The EMA decided that the Comirnaty benefits outweighed the risks, allowing the recommendation for authorization.
Based on the recommendation, BioNTech/Pfizer Inc. will need to provide additional trial results. Clinical trials are to last for 2-years. One key unknown is the immunization period.
Following the EMA approval, the EU Commission approved the use of the vaccine for 16-year-olds and older.
The European Centre of Disease Prevention and Control welcomed the authorization.
The ECDC website stated that the vaccines will first reach those that are in most need of protection.
National authorities have defined and identified priority groups for vaccination. These include healthcare workers, the elderly, and the vulnerable.
Last week, both France and Germany had announced that vaccinations would begin before the end of the year. The news had come following the EMA’s decision to bring forward its review of the Comirnaty vaccine.
In the coming days, the markets will be looking for more details on the number of vaccine doses that will be made available to the EU. Also of interest will be how the EU Commission plans to allocate the vaccine doses.
Some EU member states are more adversely impacted by the COVID-19 vaccine than others.
Following news of the new strain of the coronavirus in the UK, there will be a greater sense of urgency to vaccinate high-risk groups sooner rather than later.

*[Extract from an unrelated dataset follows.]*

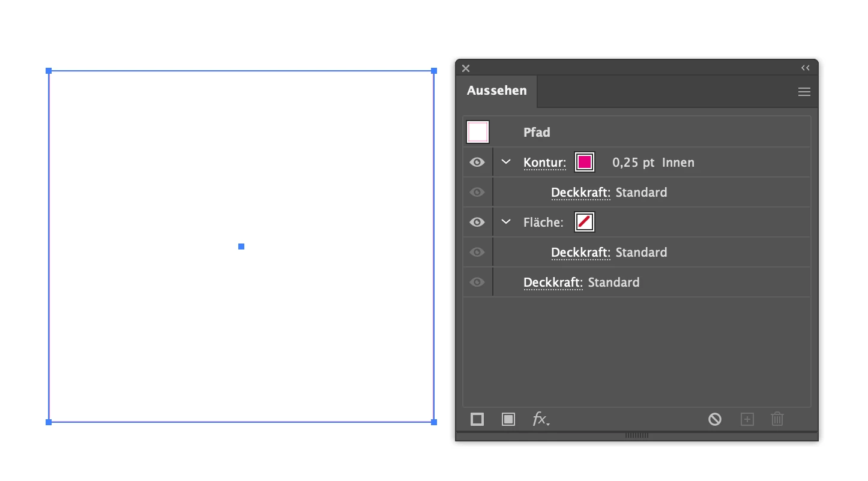Open the fx effects menu button
868x481 pixels.
(541, 419)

Before Monday’s authorization, the EU had pre-ordered 200 million BioNTech/Pfizer Inc. doses, with the option to purchase an additional 100 million doses in 2021.
AstraZeneca and Sputnik V
In addition, the EU also pre-ordered 400 million AstraZeneca doses.
A total of 700 million doses are sufficient to vaccinate 350 million EU citizens, That’s equivalent to 78% of the total population.
An additional 200 million doses would cover the shortfall, assuming that the EMA and EU Commission authorize the AstraZeneca vaccine.
The UK government expects independent regulator MHRA to authorize the AstraZeneca vaccine before the end of the year.
For the EU and beyond, the UK’s approval of the AstraZeneca vaccine will deliver a much-needed confidence boost.
Some of the most adversely affected countries, including India and Brazil, have only pre-ordered AstraZeneca doses.
With the number of new COVID-19 cases continuing to rise, pharmas are going to need to deliver more options. The more virulent strain identified in the UK has added more pressure on pharmas as new cases continue to spike.
Russia’s Sputnik V vaccine has become a viable alternative for some countries. This week, news hit the wires of India and Russia agreeing to jointly mass-produce the vaccine to deliver globally. Considering the spike in new COVID-19 cases across India and the delay to the AstraZeneca vaccine, the Sputnik V vaccine is critical. For poorer nations, both the Pfizer Inc. and Moderna Inc. vaccines are too expensive for mass vaccinations.
The Latest COVID-19 Numbers
At the time of writing, the total number of confirmed COVID-19 cases stood at 77,687,608. The total number of U.S cases has risen to 18,455,554, with the total number of related deaths rising to 326,679.
Behind the U.S, India saw the total number of cases break through the 10m level this week. Brazil has reported 7,264,221 cases in total.
For France, Germany, Italy, and Spain, the combined number of cases stood at 7,807,431, with 206,671 related deaths.
Across the United Kingdom, the total number of cases stood at 2,073,511, with 67,616 related deaths.